En mémoire du miracle que nous venons de rapporter, la tradition des arts catholiques a donné pour emblème à saint Jean un calice duquel sort un serpent ; et, dans plusieurs provinces de la chrétienté, en Allemagne principalement, le jour de la fête de cet Apôtre, on bénit solennellement du vin avec une prière qui rappelle cet événement. On a aussi, dans ces contrées, l'usage de boire, à la fin du repas, un dernier coup qu'on appelle le coup de saint Jean, comme pour mettre sous sa protection la réfection qu'on vient de prendre.

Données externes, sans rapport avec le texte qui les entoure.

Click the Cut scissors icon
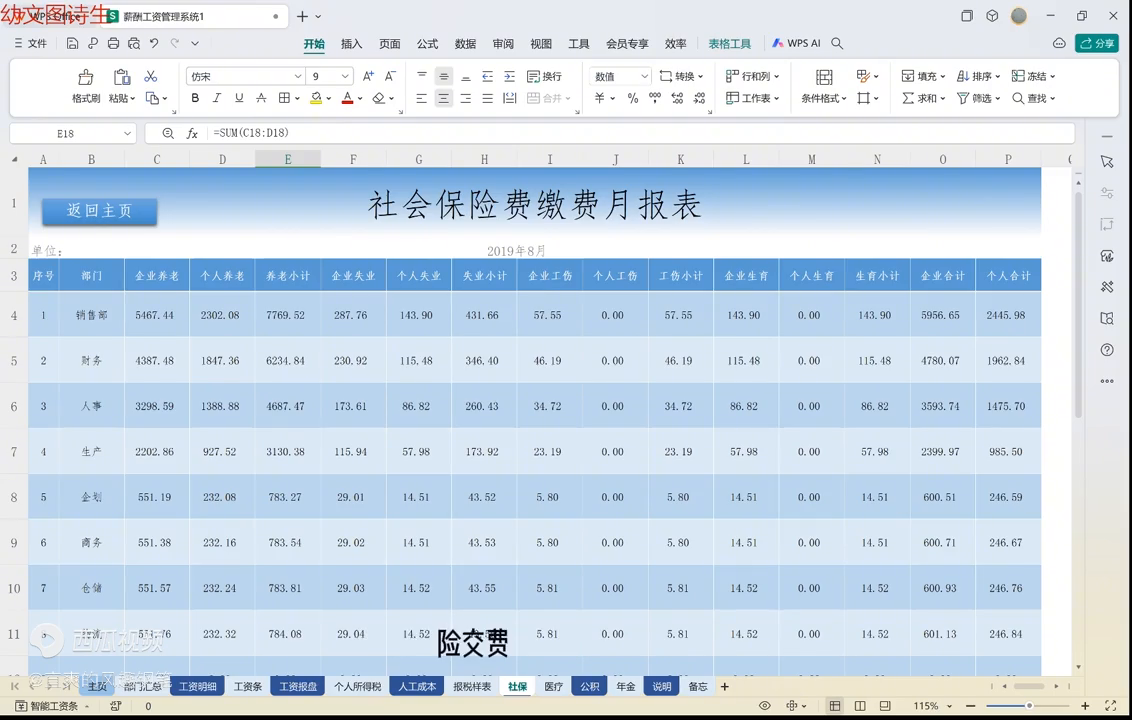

La place nous manque pour raconter en détail diverses traditions sur notre Apôtre, auxquelles il est fait allusion dans plusieurs des pièces liturgiques du moyen âge que nous avons citées: on peut les voir dans les légendaires ; nous nous bornerons à dire ici quelque chose au sujet de sa mort.

Le passage de l'Evangile qu'on lit à la Messe de saint Jean a été souvent interprété dans ce sens que le Disciple bien-aimé ne devait pas mourir ; cependant il faut bien reconnaître que le texte s'explique sans recourir à cette interprétation. L'Eglise Grecque, comme nous l'avons vu dans ses Offices, professe la croyance au privilège de l'exemption de la mort accordé à saint Jean ; et ce sentiment de plusieurs anciens Pères est reproduit dans quelques-unes des Séquences ou Hymnes des Eglises d'Occident que nous avons données, ou que nous avons cru devoir promettre. L'Eglise Romaine semblerait y incliner dans le choix des paroles de l'une des Antiennes des Laudes de la Fête ; cependant on doit reconnaître qu'elle n'a jamais favorisé ce sentiment, bien qu'elle n'ait pas cru devoir l'improuver. D'un autre côté, le tombeau du saint Apôtre a existé à Ephèse; les monuments de la tradition en font mention, et aussi des prodiges d'une manne miraculeuse qu'on en a retirée pendant plusieurs siècles.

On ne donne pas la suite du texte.